DATA FOR THIS TASK:
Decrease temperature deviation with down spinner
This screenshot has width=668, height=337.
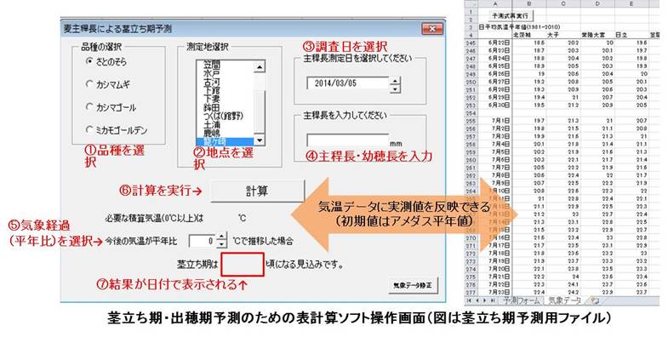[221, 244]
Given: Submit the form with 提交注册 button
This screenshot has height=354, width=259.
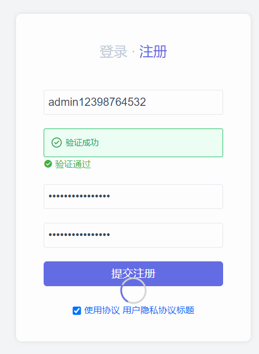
* * *
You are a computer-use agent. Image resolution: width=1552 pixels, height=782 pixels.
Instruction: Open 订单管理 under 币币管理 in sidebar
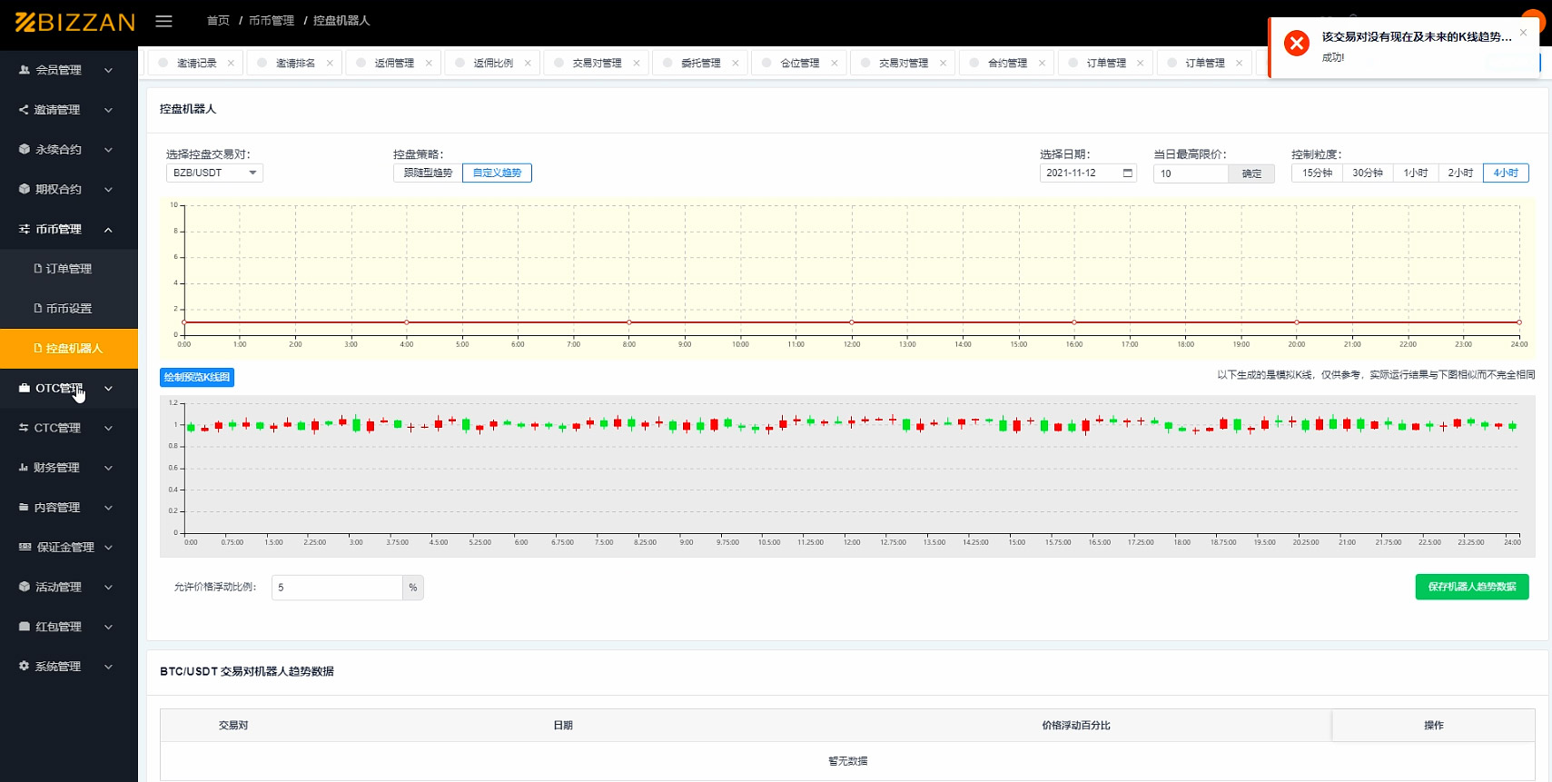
--
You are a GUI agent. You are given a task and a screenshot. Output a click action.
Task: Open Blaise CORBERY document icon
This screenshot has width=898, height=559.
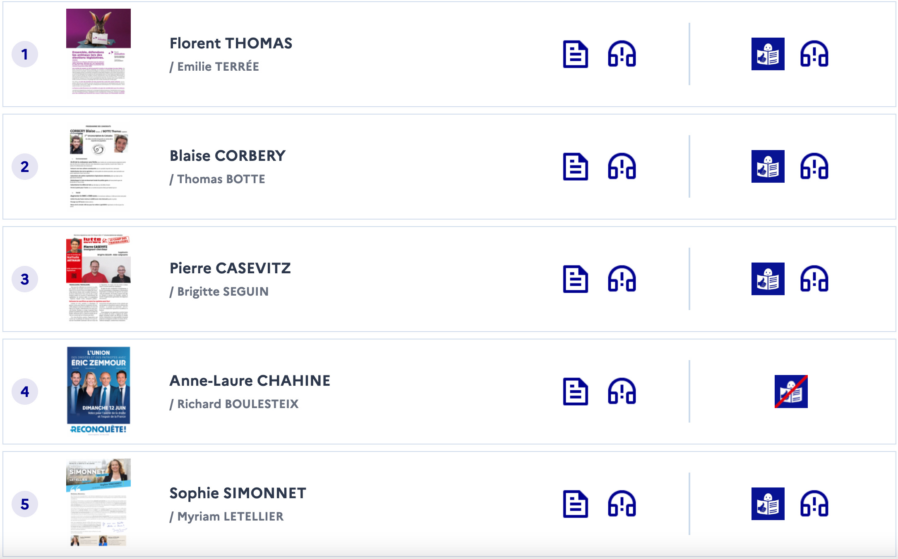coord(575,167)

TASK DETAILS: Using the data above, set down each line from the line with "Decrease temperature deviation" to the line with "This screenshot has height=354, width=259." exactly, both ends included, and leave the pictures behind. Nothing else belongs.

SOLVED PROBLEM:
Decrease temperature deviation with down spinner
This screenshot has width=668, height=337.
[221, 244]
Given: Submit the form with 提交注册 button
This screenshot has height=354, width=259.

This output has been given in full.